‘Tis the season to be jolly, not sick! But unfortunately, catching a cold or the flu during the holidays is quite common. And as millions of Americans travel to visit family and friends, there is an increased risk of spreading flu-based germs. The Center for Disease Control (CDC) states that December is a peak flu month with the increased risk continuing all the way through February. While there is no definite answer as to why that is, the spike in susceptibility is often linked to people spending more time in close quarters more often through travel and indoor activities.
No one wants to sneeze and sniffle their way through the holidays, so here are some tips to help keep you flu free:
- Get a flu shot.

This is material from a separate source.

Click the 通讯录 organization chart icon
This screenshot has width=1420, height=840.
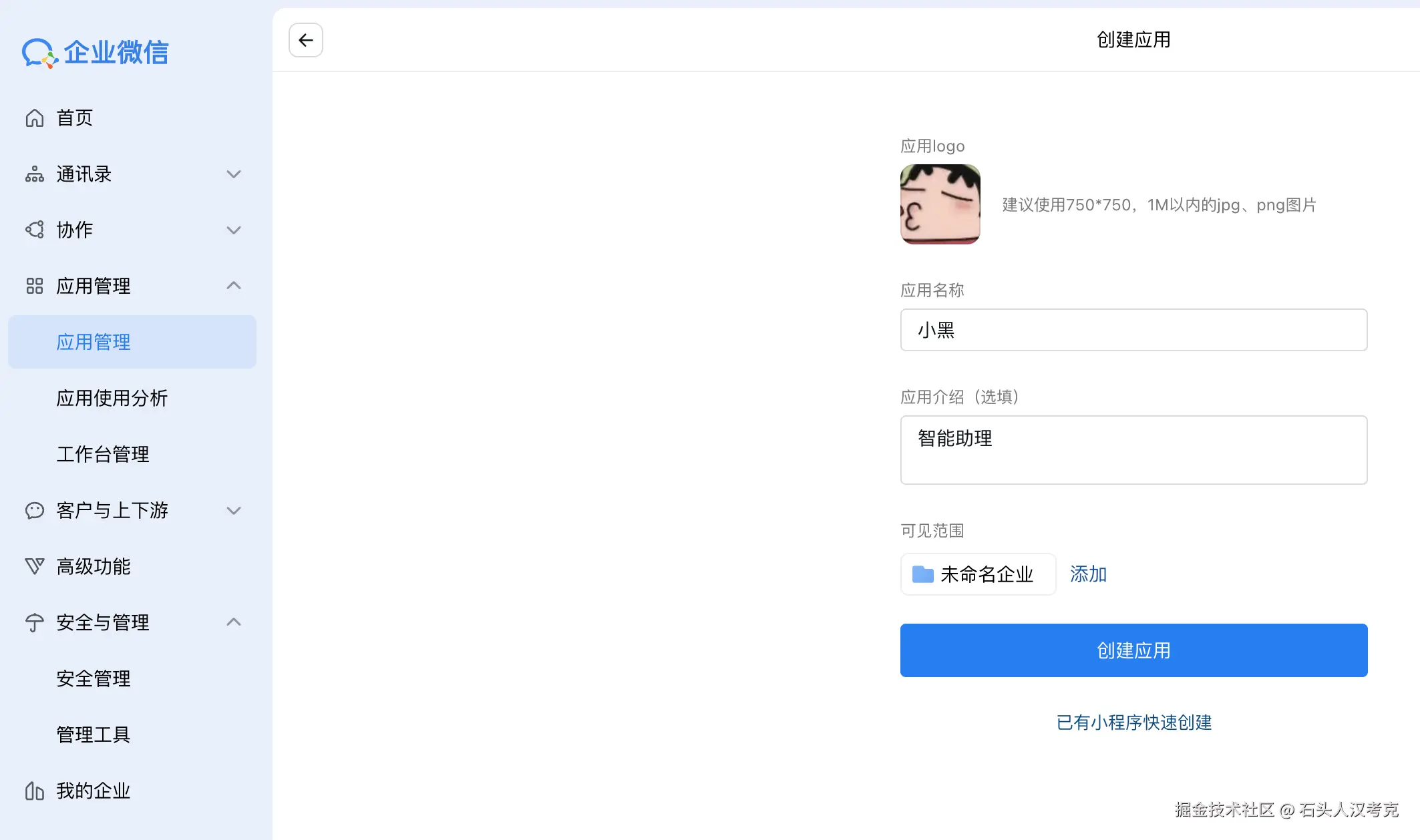coord(35,174)
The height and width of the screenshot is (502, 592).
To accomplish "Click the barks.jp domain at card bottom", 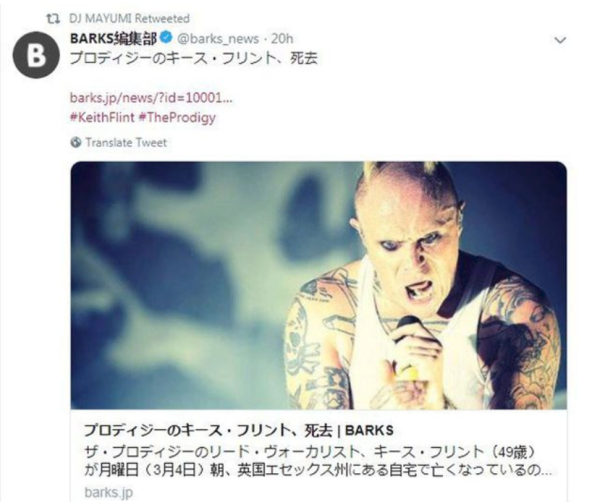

An annual flu shot not only protects you, but also protects others, too. The CDC recommends a yearly flu vaccine for those six months old and older as the first and most important step in protecting against the flu virus.
- Practice Good Hand Hygiene. Wash your hands often with soap and water or use an alcohol-based hand sanitizer to reduce the spread of germs. It is especially important to clean your hands after using the restroom, after sneezing or coughing and after being around someone who is ill.
- Eat Healthy. Fuel your body with foods high in vitamins and minerals that help your body fight illness. Limit your intake of soda, processed foods, refined carbohydrates and alcoholic beverages, which can all compromise your immune system.
- Exercise Regularly. Regular exercise can increase your body’s virus-fighting abilities. When you exercise, your infection fighting white blood cells travel faster through your body, making it easier for them to do their jobs and keep you healthy.
- Sleep Well. One of the simplest things you can do to fight the flu is make sure you’re well rested. Most adults need between seven and nine hours of sleep per night, giving your body plenty of time to regroup and re-energize.
If you begin to feel sick or experience flu-like symptoms (fever, sore throat, body aches and fatigue), it is best to stay home and avoid contact with others. If your symptoms intensify or last longer than seven days, it is best to consult your doctor.